• **Selected excerpt**:
BEGIN

But this is true, people who are looking for trouble, or looking for a fight tend to do this. Yes, it's wrong and yes it's annoying to anyone...but anytime anyone hears someone cry "Racism" they MUST endure it, because legal systems DO tend to favor them now. Nobody likes being accused of being a racist, so this does readily "take the wind from their sails", making them tiptoe around like a ballerina in a way.

Bluerang1
August 6th, 2011, 05:42 AM
ffffffffffffffffffuuuuuuu what did you say?! >=X

Yes, yes some of us do ^^ Sometimes it's based on the circumstances of the other person's actions and what happened in the past :)

Alinthea
August 6th, 2011, 06:13 AM
Yes, they do. I bloody hate people that do this.
Many times I have answered someone back and started an argument with them and their golden response?
"You picking on me because I am black? Racist."

Christ, it just annoys me and it is mainly teens to mid/late 20s that do it. I just ignore them mainly.

waitstobecalledaracist

twocows
August 6th, 2011, 07:36 AM
But "black" is accurate. And I'm "white." If I tried to use some PC term like "African American," I could be insulting someone who is not of African descent (or potentially not even an American).

Åzurε
August 6th, 2011, 07:41 AM
you racist

Some people do that, yes. It aggravates me to no end when it happens.
"No, it's not because you're black, it's because you think it's because you're black!"

We're having an issue in Texas about this right now. John Wiley Price, the Dallas County Commissioner is under FBI investigation for "...tax evasion, bribery, money laundering, fraud and more". He maintains that the FBI is investigating him because he's black.

:|

-ty-
August 6th, 2011, 08:16 AM
I remember on the Gay Adoption thread that I stated that interracial adoption has, and in some areas, continues to be frowned upon because it is not a normative family composition, because most of the time we see parents with children of the same or similar skin tone. Then I went on to say that although the majority of families may not be interracial, it does not mean opponents of interracial adoption have the right to deny a child from a great home; race does not determine the affection that a parent can give a child.

Someone replied that they were very very offended that i said that interracial adoptions are not normative to our culture. After that whole spiel about how interracial adoptions should not be inhibited by discriminatory beliefs, you are gonna act like I insulted you because I stated that the majority of parents are of the same ethnicity as their children!?!?

LOL, That is just one of many examples. But if there is real intent to cut someone down purely based off race, sex, appearance, or whatever else, then by all means, you should be able to claim discrimination.

Kylie-chan
August 6th, 2011, 08:32 PM
The concept of a 'race card' is often used by those who are racist in order to perpetuate more prejudice against minorities (dirty minorities, pulling out the race card and relying on their skin colour to get by in society!), or even devalue legitimate complaints of racism. I do think people are too easily offended by mere references to race etc. nowadays, without considering the context, and that goes for everyone. I also concede that sometimes people pull out the so-called race card, which not only demeans them but victims of discrimination, because people are less inclined to take their complaints seriously.

But people will always use whatever they can find to get out of accusations, etc. -- it's not limited to things like race, age, sexual orientation, etc. If they can accuse the accuser of bias and prejudice, then it puts them in a better position. Absolutely anyone can find something to use as verbal ammunition.

END

• **Questions on the material**:
1. Answer these questions from the forum thread:
(a) Which Dallas County Commissioner is named as being under FBI investigation?
(b) On which earlier thread did the poster -ty- discuss interracial adoption?
(c) What age range does the poster Alinthea say mainly plays the race card?
2. Reproduce the part of the forum thread between "waitstobecalledaracist" and "when it happens.", inclusive.
The entries after this point have no connection to the forum thread.

• **Stored data**:

BEGIN

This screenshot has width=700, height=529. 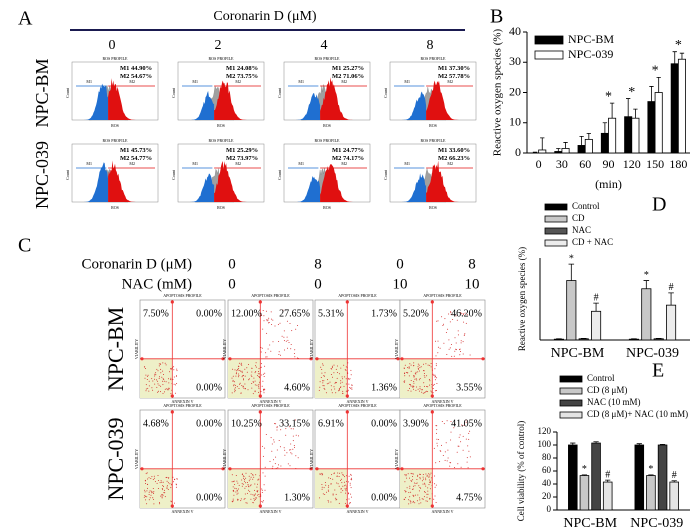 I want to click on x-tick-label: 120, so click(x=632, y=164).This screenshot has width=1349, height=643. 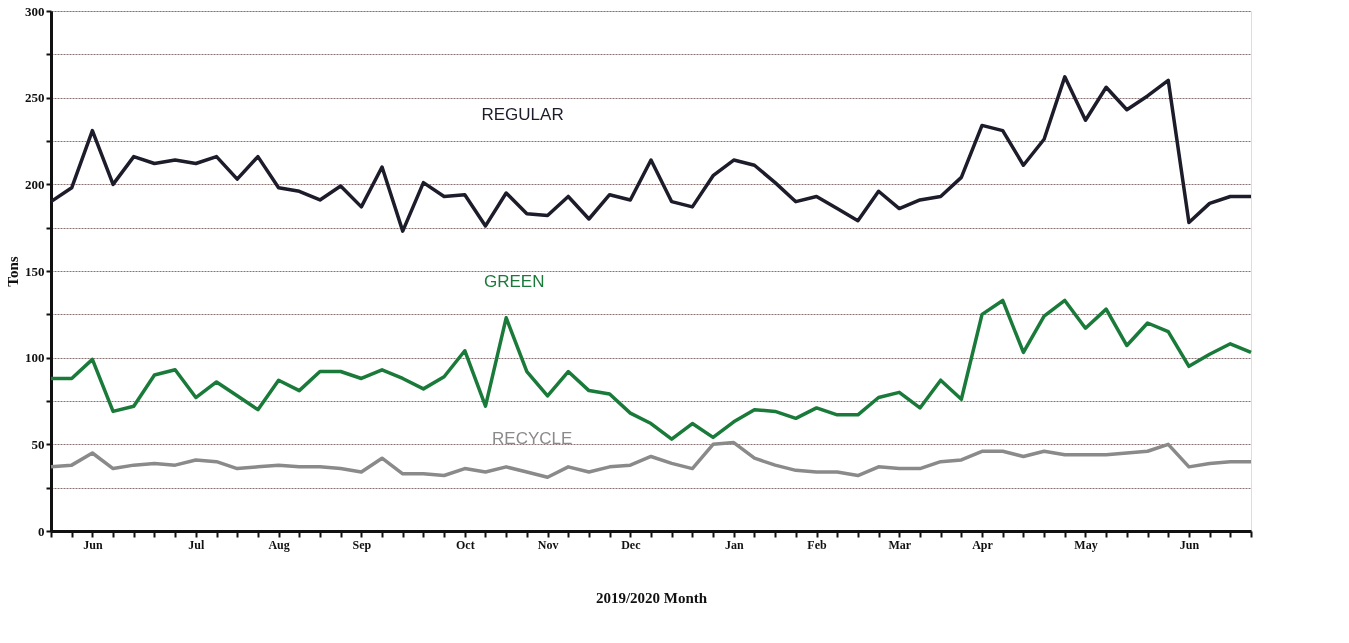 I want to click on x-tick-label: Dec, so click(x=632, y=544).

END
BEGIN

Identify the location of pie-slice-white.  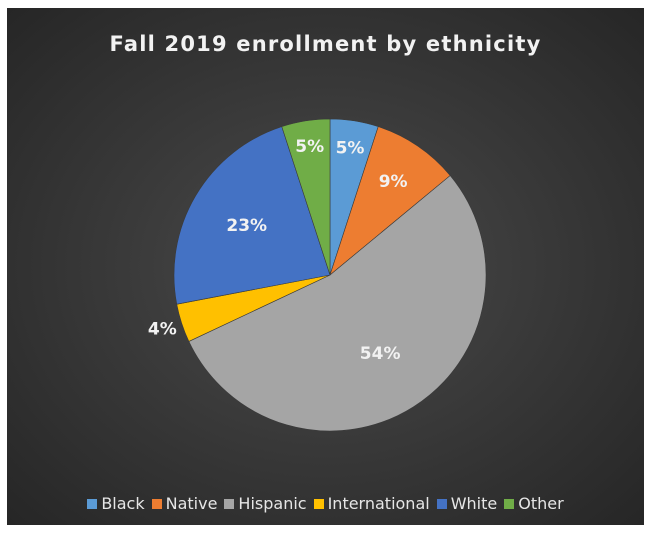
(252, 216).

END

• **Answers for the tasks**:
1.
(a) John Wiley Price
(b) The Gay Adoption thread
(c) Teens to mid/late 20s

2.
waitstobecalledaracist

twocows
August 6th, 2011, 07:36 AM
But "black" is accurate. And I'm "white." If I tried to use some PC term like "African American," I could be insulting someone who is not of African descent (or potentially not even an American).

Åzurε
August 6th, 2011, 07:41 AM
you racist

Some people do that, yes. It aggravates me to no end when it happens.